Pour les mêmes responsables ainsi que plusieurs associations de défense des droits humains le doute n’est donc plus permis. « Ce qui s’est passé était organisé, prémédité. Toumba Diakité est toujours à côté du président. Il ne peut pas l’abandonner pour faire un carnage sans qu’il ne le sache », souligne un activiste.

Surtout que ce sont « 19 camions » de bérets rouges qui auraient quitté le camp Alpha-Yaya-Diallo pour se rendre au stade. Difficile alors de passer inaperçu. Quelle était la mission de ces hommes ? « En tout cas, finit par lâcher un responsable des forces de police sous le couvert de l’anonymat, ils ne sont pas venus pour le maintien de l’ordre mais pour faire ce que j’ai vu. » En somme, éliminer des anti-Dadis et faire taire la contestation grandissante.

Le chef de la junte promet une enquête

Les Bérets rouges n’étaient apparemment pas les seuls dans cette croisade. Des partisans du capitaine putschiste, se seraient mêlés aux marcheurs lundi. Armés de gourdins et de couteaux, ils auraient agressé, voire tué des opposants.

Toujours est-il que Moussa Dadis Camara a déclaré mercredi et jeudi journées de deuil national et promis de soutenir les familles de victimes. « Le gouvernement mettra tout en œuvre pour faire la lumière sur ces événements tragiques qui sont de nature à troubler la quiétude sociale chère à notre peuple », a-t-il ajouté mardi sur la télévision nationale.

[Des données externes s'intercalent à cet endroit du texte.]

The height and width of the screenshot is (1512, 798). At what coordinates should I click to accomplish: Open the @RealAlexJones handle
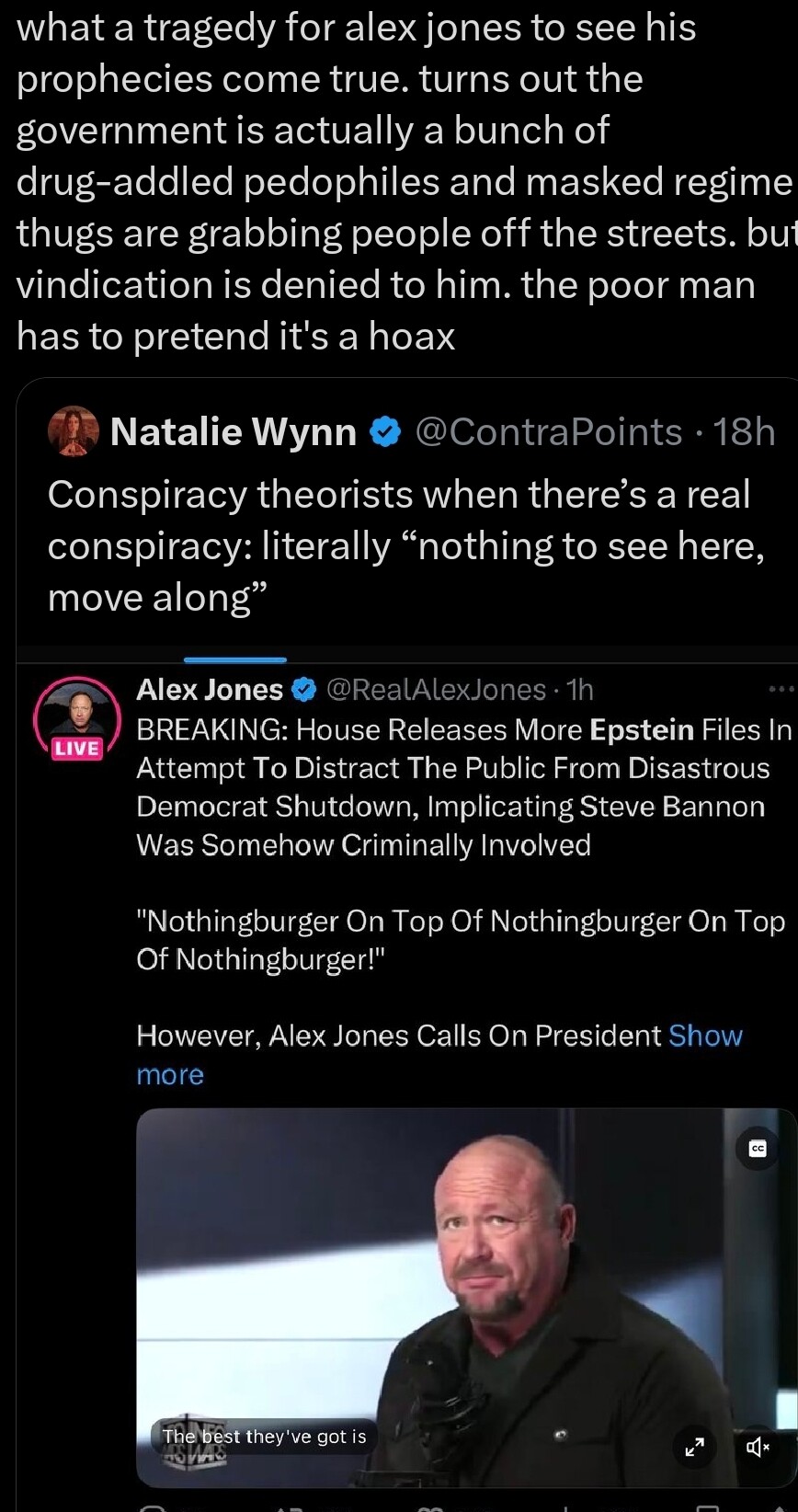437,690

Afin de prévenir d’autres drames, l’homme fort de Conakry « invite le conseil religieux (regroupant responsables chrétiens et musulmans), les responsables des partis politiques, les organisations de la société civile et les mass médias à s’abstenir de propos et actes de nature à troubler l’ordre public et de nature à ébranler le fondement même de la nation guinéenne ». Et de menacer : « Les fauteurs de troubles et les commanditaires seront sévèrement punis ».